**Stored data:**
________________________________________
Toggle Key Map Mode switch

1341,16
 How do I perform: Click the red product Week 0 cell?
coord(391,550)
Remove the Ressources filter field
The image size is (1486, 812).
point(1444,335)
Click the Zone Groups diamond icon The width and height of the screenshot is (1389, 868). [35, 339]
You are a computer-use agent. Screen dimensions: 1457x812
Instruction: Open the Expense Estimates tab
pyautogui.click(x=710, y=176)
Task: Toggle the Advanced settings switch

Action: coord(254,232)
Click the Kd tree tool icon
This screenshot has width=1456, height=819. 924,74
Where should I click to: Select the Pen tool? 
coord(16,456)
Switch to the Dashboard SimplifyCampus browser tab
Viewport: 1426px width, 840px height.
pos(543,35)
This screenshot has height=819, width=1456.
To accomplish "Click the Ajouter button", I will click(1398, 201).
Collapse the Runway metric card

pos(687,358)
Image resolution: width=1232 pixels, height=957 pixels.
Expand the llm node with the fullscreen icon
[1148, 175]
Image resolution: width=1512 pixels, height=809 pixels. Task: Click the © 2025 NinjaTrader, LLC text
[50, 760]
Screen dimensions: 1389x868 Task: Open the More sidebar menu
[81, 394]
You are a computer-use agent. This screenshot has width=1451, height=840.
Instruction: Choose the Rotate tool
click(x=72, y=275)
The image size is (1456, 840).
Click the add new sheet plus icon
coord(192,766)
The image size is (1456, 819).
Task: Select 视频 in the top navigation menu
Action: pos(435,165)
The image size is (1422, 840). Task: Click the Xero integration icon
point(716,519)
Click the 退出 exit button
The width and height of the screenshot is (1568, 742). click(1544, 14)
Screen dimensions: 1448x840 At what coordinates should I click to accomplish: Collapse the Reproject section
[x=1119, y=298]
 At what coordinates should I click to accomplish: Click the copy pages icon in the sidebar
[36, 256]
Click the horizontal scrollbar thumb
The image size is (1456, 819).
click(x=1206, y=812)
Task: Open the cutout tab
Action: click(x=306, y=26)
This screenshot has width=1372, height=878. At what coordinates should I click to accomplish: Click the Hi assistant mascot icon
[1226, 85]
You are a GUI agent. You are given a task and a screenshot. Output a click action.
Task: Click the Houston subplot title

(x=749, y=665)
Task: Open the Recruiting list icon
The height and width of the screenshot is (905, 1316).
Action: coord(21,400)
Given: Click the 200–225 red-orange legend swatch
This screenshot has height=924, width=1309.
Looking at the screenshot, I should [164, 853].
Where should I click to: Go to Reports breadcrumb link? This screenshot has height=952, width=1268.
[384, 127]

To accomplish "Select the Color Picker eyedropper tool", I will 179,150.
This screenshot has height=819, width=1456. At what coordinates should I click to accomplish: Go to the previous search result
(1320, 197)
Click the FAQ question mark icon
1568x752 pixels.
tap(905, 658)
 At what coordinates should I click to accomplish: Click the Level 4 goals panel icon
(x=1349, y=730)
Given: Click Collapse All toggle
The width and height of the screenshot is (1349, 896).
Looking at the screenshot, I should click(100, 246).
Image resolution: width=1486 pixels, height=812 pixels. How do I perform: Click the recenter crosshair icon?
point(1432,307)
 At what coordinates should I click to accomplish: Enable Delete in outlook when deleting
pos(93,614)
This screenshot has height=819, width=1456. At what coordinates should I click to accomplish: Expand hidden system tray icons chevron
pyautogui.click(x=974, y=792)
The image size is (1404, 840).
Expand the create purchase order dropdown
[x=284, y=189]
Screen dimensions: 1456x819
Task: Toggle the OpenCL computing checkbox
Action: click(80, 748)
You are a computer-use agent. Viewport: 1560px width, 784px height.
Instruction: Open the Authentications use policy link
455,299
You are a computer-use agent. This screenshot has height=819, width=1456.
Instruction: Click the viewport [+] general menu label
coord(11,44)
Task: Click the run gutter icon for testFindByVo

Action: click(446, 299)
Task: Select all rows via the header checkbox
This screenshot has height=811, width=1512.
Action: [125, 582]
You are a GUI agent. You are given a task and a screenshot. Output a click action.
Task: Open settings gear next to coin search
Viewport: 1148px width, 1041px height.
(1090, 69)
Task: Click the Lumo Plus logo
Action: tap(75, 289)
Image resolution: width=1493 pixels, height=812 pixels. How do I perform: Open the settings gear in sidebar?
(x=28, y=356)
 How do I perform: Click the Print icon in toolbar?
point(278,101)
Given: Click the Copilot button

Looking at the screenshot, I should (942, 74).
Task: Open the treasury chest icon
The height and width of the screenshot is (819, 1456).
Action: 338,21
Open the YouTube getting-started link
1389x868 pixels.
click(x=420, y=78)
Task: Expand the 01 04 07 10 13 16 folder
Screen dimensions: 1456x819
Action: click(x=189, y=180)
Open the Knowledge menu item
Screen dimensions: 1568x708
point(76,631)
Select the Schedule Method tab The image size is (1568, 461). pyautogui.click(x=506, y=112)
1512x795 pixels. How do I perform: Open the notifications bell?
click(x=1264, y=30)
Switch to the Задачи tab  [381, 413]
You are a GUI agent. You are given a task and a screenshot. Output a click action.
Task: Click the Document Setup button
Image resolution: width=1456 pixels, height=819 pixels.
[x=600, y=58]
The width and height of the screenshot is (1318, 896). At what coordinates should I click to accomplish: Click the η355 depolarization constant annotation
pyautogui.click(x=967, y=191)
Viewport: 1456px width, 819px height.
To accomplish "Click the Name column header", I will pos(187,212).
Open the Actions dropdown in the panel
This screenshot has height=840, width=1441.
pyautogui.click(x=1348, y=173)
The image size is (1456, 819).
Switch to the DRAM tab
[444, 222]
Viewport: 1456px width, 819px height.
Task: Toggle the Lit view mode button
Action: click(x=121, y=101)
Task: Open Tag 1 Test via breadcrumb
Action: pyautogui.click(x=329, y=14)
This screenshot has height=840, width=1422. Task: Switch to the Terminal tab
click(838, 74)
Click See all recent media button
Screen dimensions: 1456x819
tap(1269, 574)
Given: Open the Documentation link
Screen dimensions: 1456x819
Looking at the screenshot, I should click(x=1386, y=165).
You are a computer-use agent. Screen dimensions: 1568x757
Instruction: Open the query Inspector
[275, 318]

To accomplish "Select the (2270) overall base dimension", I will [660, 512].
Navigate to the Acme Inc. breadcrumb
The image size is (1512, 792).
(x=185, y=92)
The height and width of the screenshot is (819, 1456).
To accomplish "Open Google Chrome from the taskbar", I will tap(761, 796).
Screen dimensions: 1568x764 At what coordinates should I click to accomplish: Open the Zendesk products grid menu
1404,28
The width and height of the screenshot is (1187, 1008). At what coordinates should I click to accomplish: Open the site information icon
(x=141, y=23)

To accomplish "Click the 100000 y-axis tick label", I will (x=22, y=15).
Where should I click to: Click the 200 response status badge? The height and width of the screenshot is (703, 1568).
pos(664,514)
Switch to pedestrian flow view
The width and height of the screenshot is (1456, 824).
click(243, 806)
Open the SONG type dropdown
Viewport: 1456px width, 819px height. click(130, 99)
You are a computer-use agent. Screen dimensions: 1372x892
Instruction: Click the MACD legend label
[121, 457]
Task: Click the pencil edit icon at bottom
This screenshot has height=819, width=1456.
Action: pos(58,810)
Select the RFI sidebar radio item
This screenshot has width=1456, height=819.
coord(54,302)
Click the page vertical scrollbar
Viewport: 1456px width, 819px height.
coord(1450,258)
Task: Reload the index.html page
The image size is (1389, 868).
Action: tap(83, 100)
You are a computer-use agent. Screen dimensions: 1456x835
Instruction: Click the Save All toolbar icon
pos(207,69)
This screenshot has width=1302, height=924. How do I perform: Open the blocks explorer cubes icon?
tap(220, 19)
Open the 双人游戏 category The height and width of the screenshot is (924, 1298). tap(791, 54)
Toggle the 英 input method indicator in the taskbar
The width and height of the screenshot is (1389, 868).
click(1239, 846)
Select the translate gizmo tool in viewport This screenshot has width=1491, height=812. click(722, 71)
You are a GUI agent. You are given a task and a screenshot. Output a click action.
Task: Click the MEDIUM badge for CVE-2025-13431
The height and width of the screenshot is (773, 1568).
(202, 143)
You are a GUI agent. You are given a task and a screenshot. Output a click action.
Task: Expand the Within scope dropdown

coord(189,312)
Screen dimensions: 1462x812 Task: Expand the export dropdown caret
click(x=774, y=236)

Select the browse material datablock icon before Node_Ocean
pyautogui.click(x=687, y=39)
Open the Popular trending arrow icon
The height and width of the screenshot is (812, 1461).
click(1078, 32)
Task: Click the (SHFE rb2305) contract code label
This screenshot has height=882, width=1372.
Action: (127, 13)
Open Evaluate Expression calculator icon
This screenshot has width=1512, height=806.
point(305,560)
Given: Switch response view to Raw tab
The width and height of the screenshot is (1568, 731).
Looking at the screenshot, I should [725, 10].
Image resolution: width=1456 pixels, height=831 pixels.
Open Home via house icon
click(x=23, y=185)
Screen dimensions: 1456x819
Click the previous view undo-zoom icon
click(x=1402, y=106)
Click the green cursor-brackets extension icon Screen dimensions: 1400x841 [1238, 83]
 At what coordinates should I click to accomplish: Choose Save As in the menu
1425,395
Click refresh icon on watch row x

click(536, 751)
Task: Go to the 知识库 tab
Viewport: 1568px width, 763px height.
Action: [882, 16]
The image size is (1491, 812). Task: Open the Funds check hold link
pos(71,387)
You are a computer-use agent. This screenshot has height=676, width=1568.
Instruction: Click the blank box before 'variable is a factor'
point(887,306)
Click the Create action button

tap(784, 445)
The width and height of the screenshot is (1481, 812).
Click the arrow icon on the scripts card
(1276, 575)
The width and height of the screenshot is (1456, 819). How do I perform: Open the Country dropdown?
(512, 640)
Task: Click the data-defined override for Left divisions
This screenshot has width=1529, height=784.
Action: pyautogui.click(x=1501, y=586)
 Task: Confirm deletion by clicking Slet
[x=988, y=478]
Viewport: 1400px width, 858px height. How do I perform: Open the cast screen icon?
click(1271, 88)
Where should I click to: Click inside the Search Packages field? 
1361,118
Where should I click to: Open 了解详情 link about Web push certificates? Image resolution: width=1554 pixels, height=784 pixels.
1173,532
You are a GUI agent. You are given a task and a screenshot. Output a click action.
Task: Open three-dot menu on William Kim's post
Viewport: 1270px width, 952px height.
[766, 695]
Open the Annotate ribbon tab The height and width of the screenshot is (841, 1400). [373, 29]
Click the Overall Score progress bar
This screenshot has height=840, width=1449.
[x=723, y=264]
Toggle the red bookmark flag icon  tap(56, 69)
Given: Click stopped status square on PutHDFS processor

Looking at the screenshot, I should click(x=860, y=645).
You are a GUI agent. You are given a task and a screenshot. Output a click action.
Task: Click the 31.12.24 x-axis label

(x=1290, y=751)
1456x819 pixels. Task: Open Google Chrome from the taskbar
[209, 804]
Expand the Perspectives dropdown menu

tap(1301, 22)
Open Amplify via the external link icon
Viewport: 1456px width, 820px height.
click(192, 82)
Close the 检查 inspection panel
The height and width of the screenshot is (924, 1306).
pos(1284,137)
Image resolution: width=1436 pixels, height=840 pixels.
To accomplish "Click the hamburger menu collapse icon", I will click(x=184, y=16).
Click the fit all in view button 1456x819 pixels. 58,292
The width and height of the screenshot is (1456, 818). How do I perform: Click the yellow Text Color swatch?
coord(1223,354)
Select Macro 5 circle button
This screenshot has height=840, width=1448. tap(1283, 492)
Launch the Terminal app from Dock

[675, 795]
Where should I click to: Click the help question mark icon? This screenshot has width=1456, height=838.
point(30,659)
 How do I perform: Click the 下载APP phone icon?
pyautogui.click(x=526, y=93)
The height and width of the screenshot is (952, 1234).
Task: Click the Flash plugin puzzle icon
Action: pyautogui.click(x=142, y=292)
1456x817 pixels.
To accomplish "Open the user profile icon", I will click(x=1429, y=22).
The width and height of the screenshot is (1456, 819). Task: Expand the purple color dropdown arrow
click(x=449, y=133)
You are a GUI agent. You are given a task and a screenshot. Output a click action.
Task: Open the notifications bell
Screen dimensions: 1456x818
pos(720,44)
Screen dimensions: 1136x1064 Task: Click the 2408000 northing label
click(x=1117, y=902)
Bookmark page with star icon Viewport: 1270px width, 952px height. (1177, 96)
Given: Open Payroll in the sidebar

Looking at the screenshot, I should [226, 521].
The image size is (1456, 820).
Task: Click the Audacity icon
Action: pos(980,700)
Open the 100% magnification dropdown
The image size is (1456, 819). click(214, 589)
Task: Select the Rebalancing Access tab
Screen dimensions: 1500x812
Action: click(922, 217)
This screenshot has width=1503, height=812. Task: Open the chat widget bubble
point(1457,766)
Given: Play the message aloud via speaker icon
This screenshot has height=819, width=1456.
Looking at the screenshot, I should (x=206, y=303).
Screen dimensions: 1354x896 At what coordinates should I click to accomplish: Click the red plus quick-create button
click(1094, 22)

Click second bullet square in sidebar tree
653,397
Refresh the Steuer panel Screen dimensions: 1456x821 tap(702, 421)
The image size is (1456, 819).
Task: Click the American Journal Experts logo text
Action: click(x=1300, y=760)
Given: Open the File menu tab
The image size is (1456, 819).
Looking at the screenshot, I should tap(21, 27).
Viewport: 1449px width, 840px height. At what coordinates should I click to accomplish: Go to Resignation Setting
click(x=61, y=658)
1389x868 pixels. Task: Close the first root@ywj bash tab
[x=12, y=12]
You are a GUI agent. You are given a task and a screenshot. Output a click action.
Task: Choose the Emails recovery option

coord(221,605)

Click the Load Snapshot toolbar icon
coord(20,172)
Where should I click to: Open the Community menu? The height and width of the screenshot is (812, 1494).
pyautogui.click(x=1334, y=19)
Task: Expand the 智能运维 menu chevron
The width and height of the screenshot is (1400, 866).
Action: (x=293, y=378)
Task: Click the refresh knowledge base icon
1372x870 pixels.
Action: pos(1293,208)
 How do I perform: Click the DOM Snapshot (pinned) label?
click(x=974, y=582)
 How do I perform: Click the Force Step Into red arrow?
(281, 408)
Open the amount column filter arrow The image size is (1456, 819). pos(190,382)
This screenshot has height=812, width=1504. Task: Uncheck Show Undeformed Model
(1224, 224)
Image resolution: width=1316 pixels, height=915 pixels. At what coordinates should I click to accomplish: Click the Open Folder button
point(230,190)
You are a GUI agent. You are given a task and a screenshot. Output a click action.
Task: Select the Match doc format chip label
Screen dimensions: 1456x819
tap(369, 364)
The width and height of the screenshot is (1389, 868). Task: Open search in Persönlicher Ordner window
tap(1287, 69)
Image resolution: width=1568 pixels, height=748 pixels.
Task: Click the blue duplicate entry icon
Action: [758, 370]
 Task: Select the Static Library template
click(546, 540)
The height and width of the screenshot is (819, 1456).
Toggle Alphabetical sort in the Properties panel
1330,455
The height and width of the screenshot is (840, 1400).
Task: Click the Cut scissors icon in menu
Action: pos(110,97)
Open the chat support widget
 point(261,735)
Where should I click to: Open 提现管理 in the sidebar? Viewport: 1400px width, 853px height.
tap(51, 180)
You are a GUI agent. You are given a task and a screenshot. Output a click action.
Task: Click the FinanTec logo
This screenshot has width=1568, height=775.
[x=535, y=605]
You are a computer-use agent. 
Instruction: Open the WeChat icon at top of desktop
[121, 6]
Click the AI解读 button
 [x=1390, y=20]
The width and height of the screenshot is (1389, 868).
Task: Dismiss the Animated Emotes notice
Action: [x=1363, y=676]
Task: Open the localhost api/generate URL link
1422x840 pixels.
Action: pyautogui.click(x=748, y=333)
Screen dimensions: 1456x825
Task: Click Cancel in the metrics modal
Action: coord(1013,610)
________________________________________
**Work to complete:** Final part of the records: return the line that contains "1372x870 pixels." and every line after it, exactly, with no other lines added.

**Solution to this exercise:**
1372x870 pixels.
Action: pos(1293,208)
 How do I perform: Click the DOM Snapshot (pinned) label?
click(x=974, y=582)
 How do I perform: Click the Force Step Into red arrow?
(281, 408)
Open the amount column filter arrow The image size is (1456, 819). pos(190,382)
This screenshot has height=812, width=1504. Task: Uncheck Show Undeformed Model
(1224, 224)
Image resolution: width=1316 pixels, height=915 pixels. At what coordinates should I click to accomplish: Click the Open Folder button
point(230,190)
You are a GUI agent. You are given a task and a screenshot. Output a click action.
Task: Select the Match doc format chip label
Screen dimensions: 1456x819
tap(369, 364)
The width and height of the screenshot is (1389, 868). Task: Open search in Persönlicher Ordner window
tap(1287, 69)
Image resolution: width=1568 pixels, height=748 pixels.
Task: Click the blue duplicate entry icon
Action: [758, 370]
 Task: Select the Static Library template
click(546, 540)
The height and width of the screenshot is (819, 1456).
Toggle Alphabetical sort in the Properties panel
1330,455
The height and width of the screenshot is (840, 1400).
Task: Click the Cut scissors icon in menu
Action: pos(110,97)
Open the chat support widget
 point(261,735)
Where should I click to: Open 提现管理 in the sidebar? Viewport: 1400px width, 853px height.
tap(51, 180)
You are a GUI agent. You are given a task and a screenshot. Output a click action.
Task: Click the FinanTec logo
This screenshot has width=1568, height=775.
[x=535, y=605]
You are a computer-use agent. 
Instruction: Open the WeChat icon at top of desktop
[121, 6]
Click the AI解读 button
 [x=1390, y=20]
The width and height of the screenshot is (1389, 868).
Task: Dismiss the Animated Emotes notice
Action: [x=1363, y=676]
Task: Open the localhost api/generate URL link
1422x840 pixels.
Action: pyautogui.click(x=748, y=333)
Screen dimensions: 1456x825
Task: Click Cancel in the metrics modal
Action: coord(1013,610)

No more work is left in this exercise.